-- Given data follows --

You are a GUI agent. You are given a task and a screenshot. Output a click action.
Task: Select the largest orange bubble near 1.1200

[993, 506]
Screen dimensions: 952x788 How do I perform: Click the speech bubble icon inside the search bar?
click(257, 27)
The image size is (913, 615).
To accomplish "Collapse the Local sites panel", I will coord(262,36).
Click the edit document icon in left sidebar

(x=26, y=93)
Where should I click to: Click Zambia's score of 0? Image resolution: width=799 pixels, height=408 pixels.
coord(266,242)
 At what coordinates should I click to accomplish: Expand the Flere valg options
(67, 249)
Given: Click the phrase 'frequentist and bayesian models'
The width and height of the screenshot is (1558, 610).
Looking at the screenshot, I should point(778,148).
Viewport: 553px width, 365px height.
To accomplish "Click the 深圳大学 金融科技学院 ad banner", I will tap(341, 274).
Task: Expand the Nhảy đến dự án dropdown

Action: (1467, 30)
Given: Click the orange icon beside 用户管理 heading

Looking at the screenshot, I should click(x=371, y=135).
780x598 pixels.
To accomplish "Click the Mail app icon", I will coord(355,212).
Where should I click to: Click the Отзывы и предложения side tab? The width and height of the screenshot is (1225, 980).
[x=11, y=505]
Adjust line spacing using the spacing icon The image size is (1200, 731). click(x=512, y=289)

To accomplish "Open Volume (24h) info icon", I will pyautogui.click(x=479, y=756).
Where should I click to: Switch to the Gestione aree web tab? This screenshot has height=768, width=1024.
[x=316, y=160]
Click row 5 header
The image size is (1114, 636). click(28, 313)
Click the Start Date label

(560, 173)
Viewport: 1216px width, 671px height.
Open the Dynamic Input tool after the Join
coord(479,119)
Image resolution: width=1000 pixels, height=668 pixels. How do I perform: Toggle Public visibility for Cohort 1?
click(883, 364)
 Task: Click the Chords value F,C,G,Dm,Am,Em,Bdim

-- Given data concluded --

## Exercise objective
Each entry must be printed again exactly as given.

## Solution to this exercise
You are a GUI agent. You are given a task and a screenshot. Output a click action.
Task: Select the largest orange bubble near 1.1200

[993, 506]
Screen dimensions: 952x788 How do I perform: Click the speech bubble icon inside the search bar?
click(257, 27)
The image size is (913, 615).
To accomplish "Collapse the Local sites panel", I will coord(262,36).
Click the edit document icon in left sidebar

(x=26, y=93)
Where should I click to: Click Zambia's score of 0? Image resolution: width=799 pixels, height=408 pixels.
coord(266,242)
 At what coordinates should I click to accomplish: Expand the Flere valg options
(67, 249)
Given: Click the phrase 'frequentist and bayesian models'
The width and height of the screenshot is (1558, 610).
Looking at the screenshot, I should point(778,148).
Viewport: 553px width, 365px height.
To accomplish "Click the 深圳大学 金融科技学院 ad banner", I will tap(341, 274).
Task: Expand the Nhảy đến dự án dropdown

Action: (1467, 30)
Given: Click the orange icon beside 用户管理 heading

Looking at the screenshot, I should click(x=371, y=135).
780x598 pixels.
To accomplish "Click the Mail app icon", I will coord(355,212).
Where should I click to: Click the Отзывы и предложения side tab? The width and height of the screenshot is (1225, 980).
[x=11, y=505]
Adjust line spacing using the spacing icon The image size is (1200, 731). click(x=512, y=289)

To accomplish "Open Volume (24h) info icon", I will pyautogui.click(x=479, y=756).
Where should I click to: Switch to the Gestione aree web tab? This screenshot has height=768, width=1024.
[x=316, y=160]
Click row 5 header
The image size is (1114, 636). click(28, 313)
Click the Start Date label

(560, 173)
Viewport: 1216px width, 671px height.
Open the Dynamic Input tool after the Join
coord(479,119)
Image resolution: width=1000 pixels, height=668 pixels. How do I perform: Toggle Public visibility for Cohort 1?
click(883, 364)
 Task: Click the Chords value F,C,G,Dm,Am,Em,Bdim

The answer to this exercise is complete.